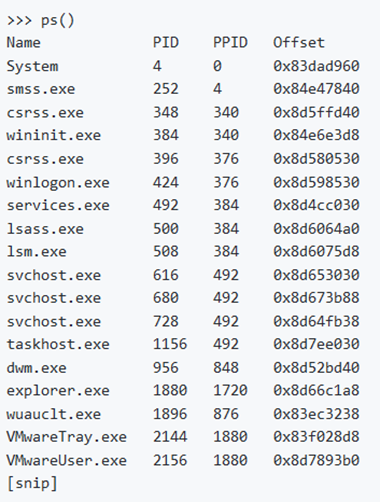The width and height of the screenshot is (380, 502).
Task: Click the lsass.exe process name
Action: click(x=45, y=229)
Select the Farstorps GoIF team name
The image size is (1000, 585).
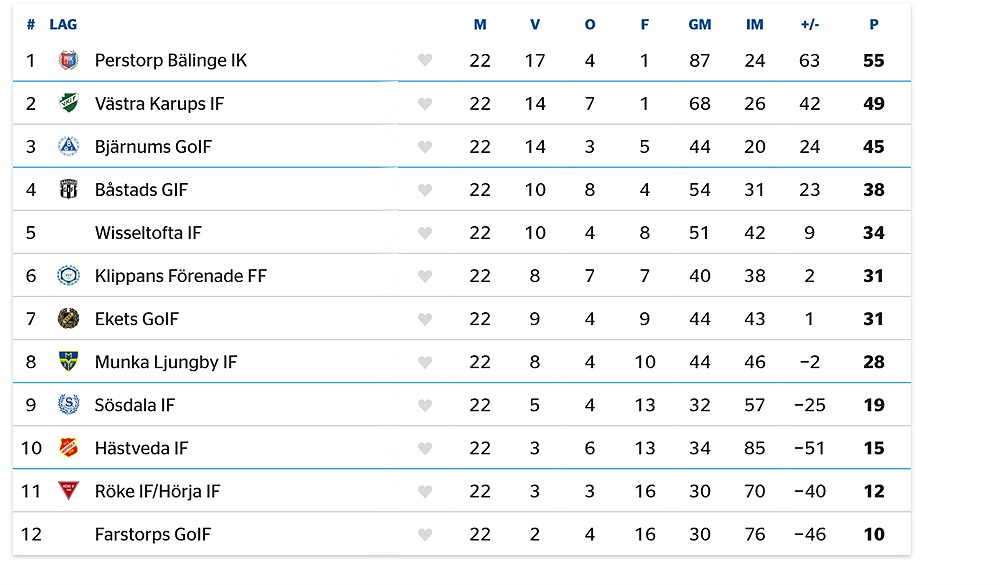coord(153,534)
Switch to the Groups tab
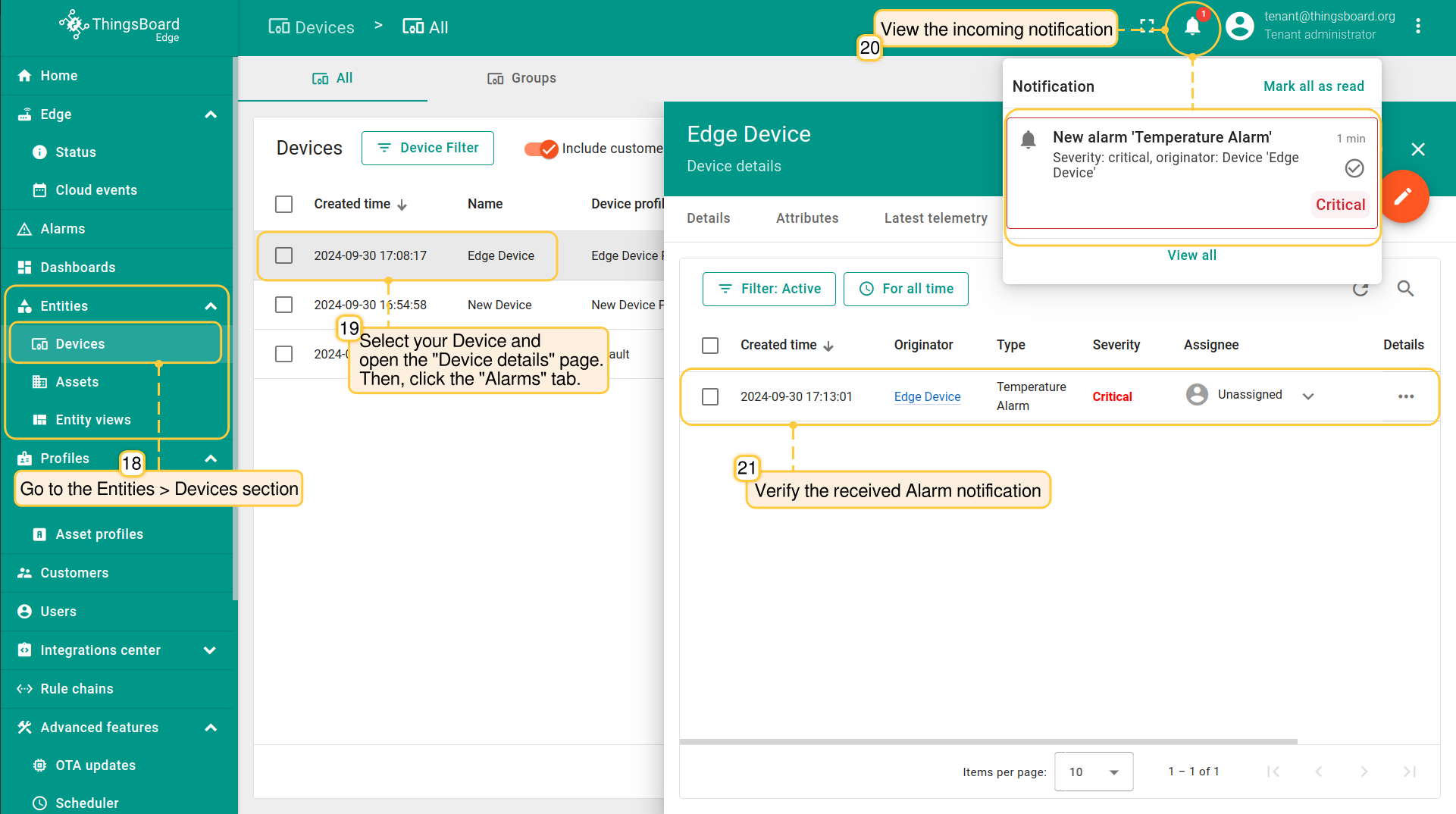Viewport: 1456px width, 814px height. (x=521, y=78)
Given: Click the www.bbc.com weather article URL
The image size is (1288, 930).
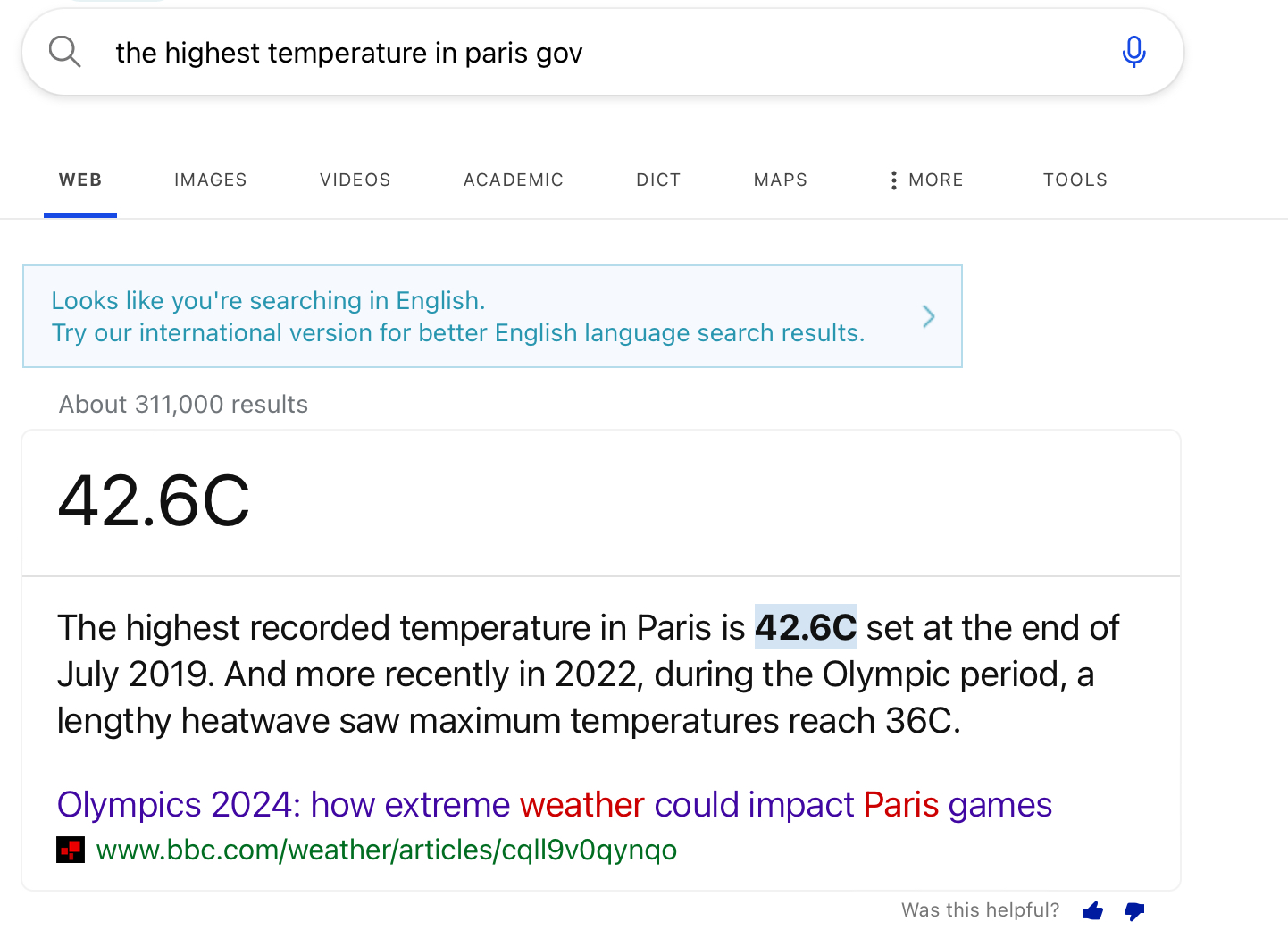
______
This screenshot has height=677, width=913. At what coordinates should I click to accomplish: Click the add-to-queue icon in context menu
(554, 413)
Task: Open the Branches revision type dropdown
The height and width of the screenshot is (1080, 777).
______
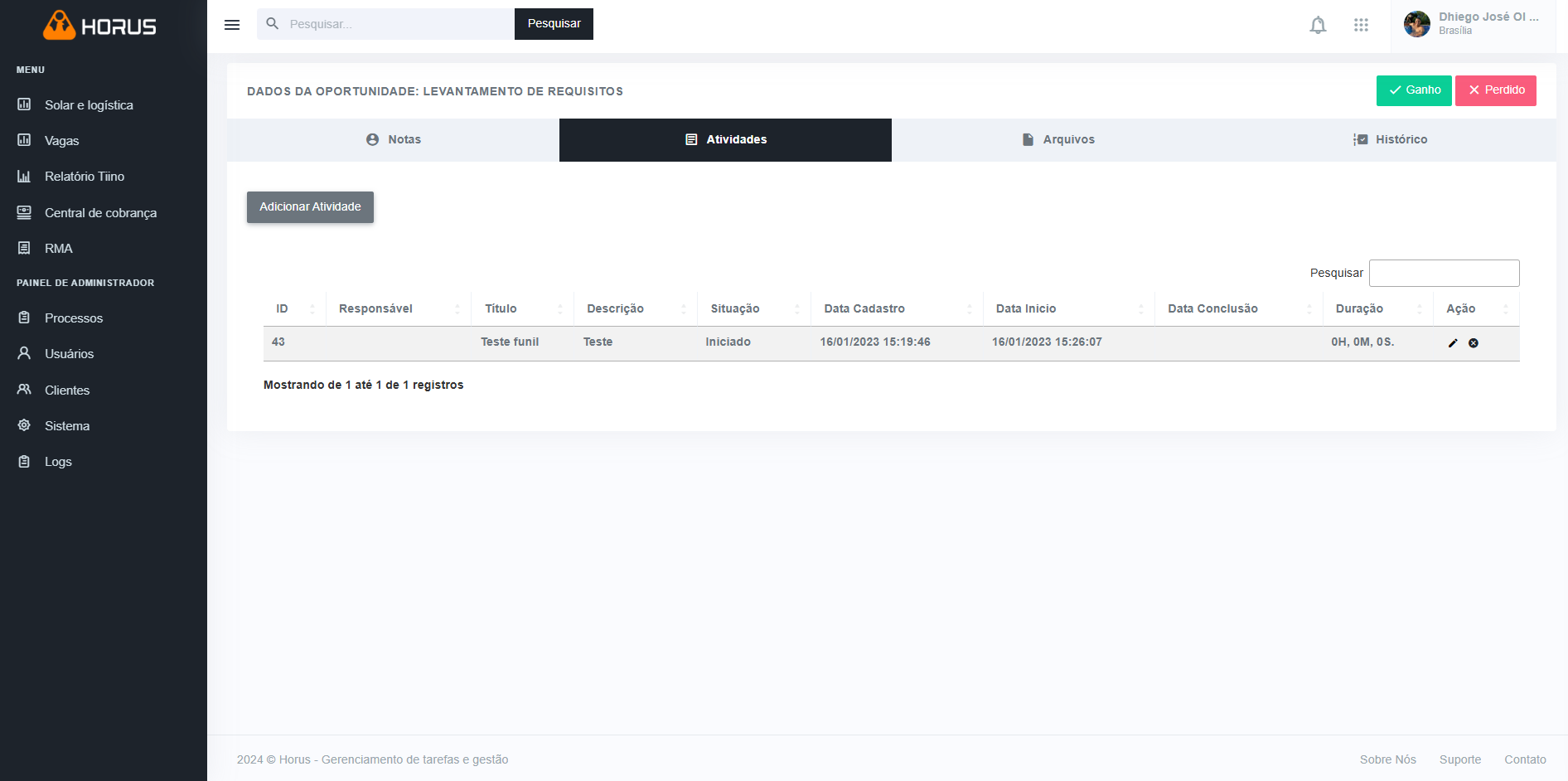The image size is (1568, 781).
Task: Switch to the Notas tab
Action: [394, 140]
______
PROBLEM TO SOLVE:
Using the data above, reproduce exactly the lines between those holding "Given: Click the" and "The image size is (1288, 930).", inclusive, and no others.

EXERCISE RESULT:
Given: Click the www.bbc.com weather article URL
The image size is (1288, 930).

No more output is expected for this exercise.